Abstract: The human 6-O-endosulfatases HSulf-1 and -2 (HSulfs) catalyze the regio-selective hydrolysis
of the 6-O-sulfate group of glucosamine residues within sulfated domains of heparan sulfate (HS),
thereby ensuring a unique and original post-biosynthetic modification of the cell surface
proteoglycans. By their action, the HSulfs enzymes modulate the interaction properties of HS and are
thus involved in crucial physiological processes as well as in pathological conditions, particularly in
cancer. Therefore, HSulf-2 is considered as a therapeutic target in cancer research. There is no
crystallographic structure available for HSulfs and their structural organization in two chains remains
poorly understood. In this study, we report the first characterization by mass spectrometry (MS) of
HSulf-2. An average molecular weight of 133115 g.mol-1 was determined for the whole enzyme by
MALDI-TOF MS, i.e. higher than the naked amino acid backbone (98170 g.mol-1), highlighting a
significant contribution of post-translational modifications (PTMs). The HSulf-2 protein sequence was
determined by Nano-LC-MS/MS, revealing four glycosylated sites at Asn 108, 147, 174 and 217.
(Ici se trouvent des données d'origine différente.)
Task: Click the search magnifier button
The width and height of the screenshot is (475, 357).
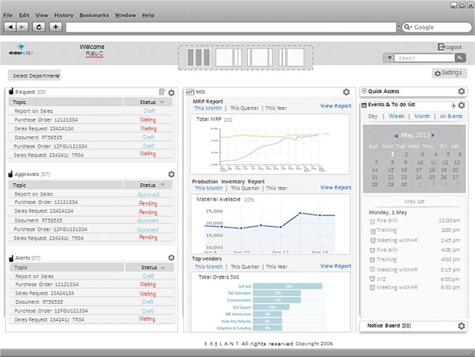Action: [x=459, y=58]
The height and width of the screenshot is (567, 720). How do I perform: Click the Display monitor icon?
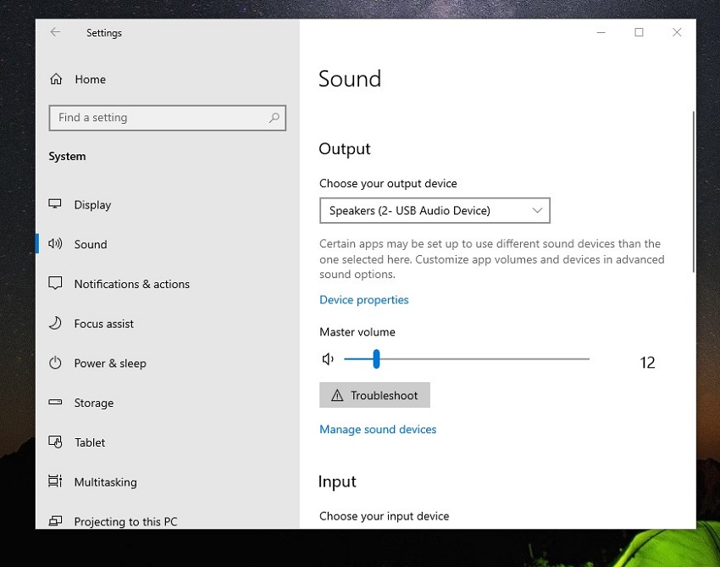56,204
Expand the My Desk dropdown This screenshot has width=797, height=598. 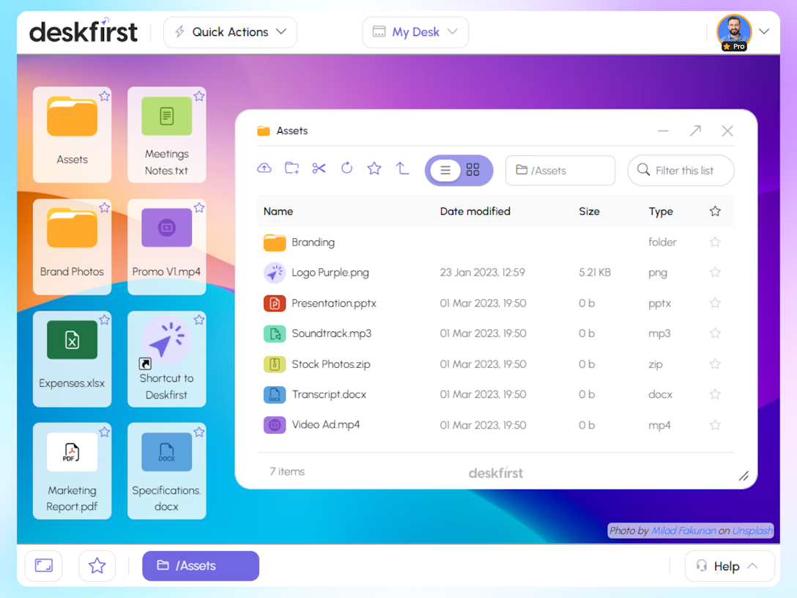(415, 32)
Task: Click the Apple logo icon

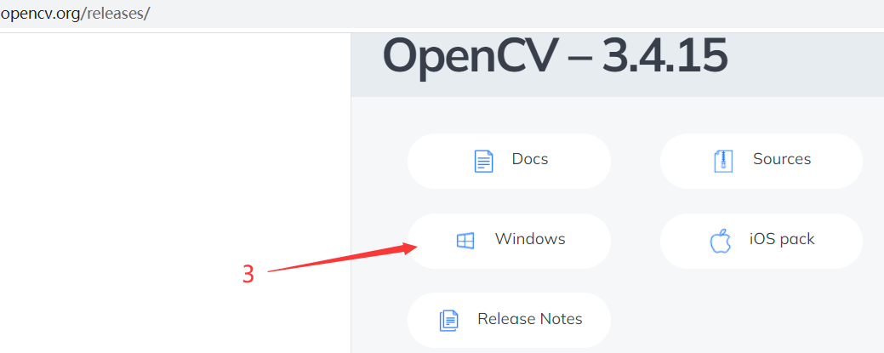Action: point(721,241)
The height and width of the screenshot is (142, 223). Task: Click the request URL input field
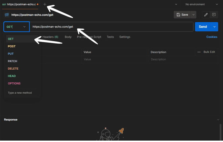[112, 27]
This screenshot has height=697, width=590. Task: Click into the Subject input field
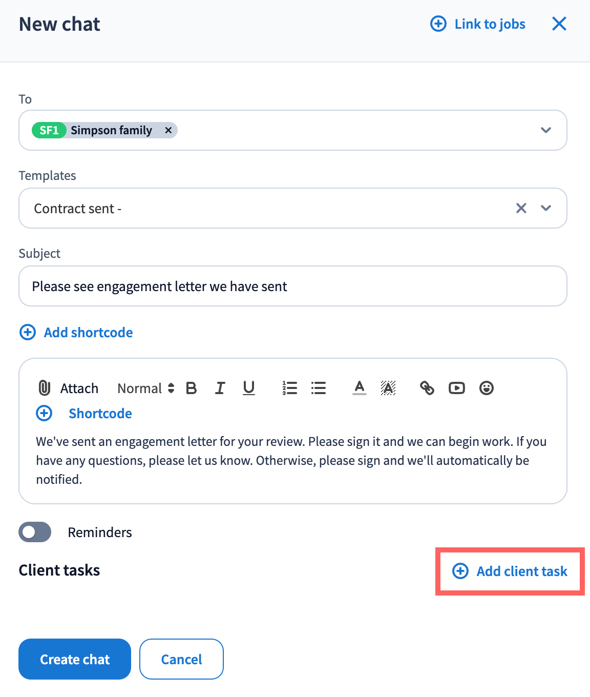(293, 286)
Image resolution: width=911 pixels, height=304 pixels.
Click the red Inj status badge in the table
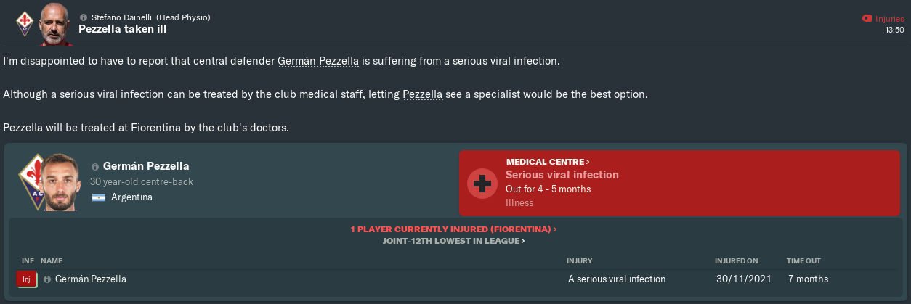pos(26,279)
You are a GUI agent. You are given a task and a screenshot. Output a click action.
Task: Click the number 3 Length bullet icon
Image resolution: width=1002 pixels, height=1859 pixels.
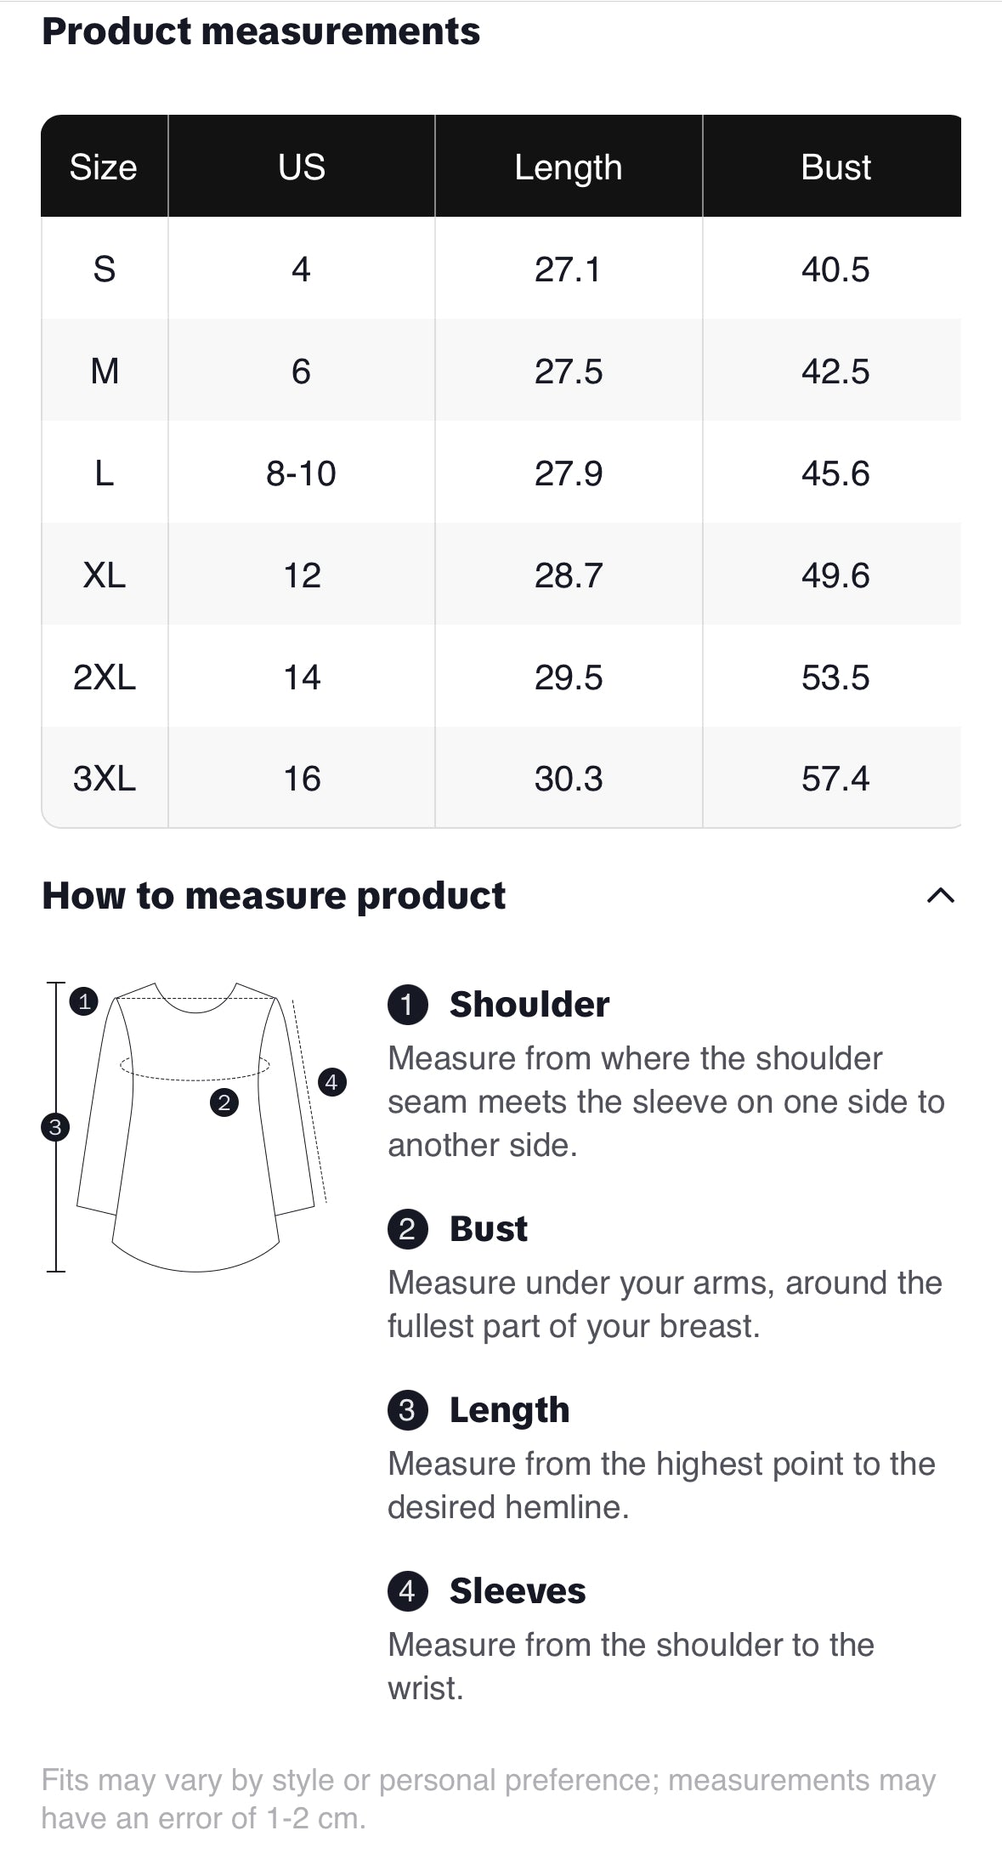[407, 1410]
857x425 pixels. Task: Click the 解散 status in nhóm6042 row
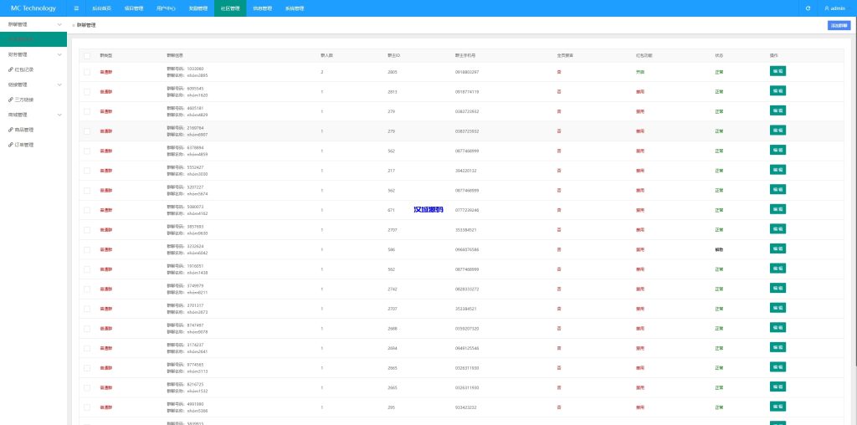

Besides, an unique O-glycosylation has been evidenced. By combining electrophoresis methods (SDS-
PAGE / C-PAGE) and MS analysis (MALDI-TOF / HILIC-ESI-MS), we have identified this PTM as a
glycosaminoglycan (GAG) of dermatan sulfate type. The MALDI-TOF analysis of the HSulf-2 mutant with
modification of the two GAG binding sites indicated a contribution of 34964 g.mol-1 for the whole
PTMs, including 24727 g.mol-1 for the dermatan sulfate chain. This chain is covalently linked to the HD
domain. N-glycans dispatched on both long and short chains account for the remaining 10237 g.mol-1.
Overall, these results provide a bioanalytical platform for further structural investigations of the HSulf
enzymes, aiming at deciphering the role of PTMs and of each chain in the substrate binding and
specificities and in the catalytic activities, for the discovery of specific HSulfs inhibitors.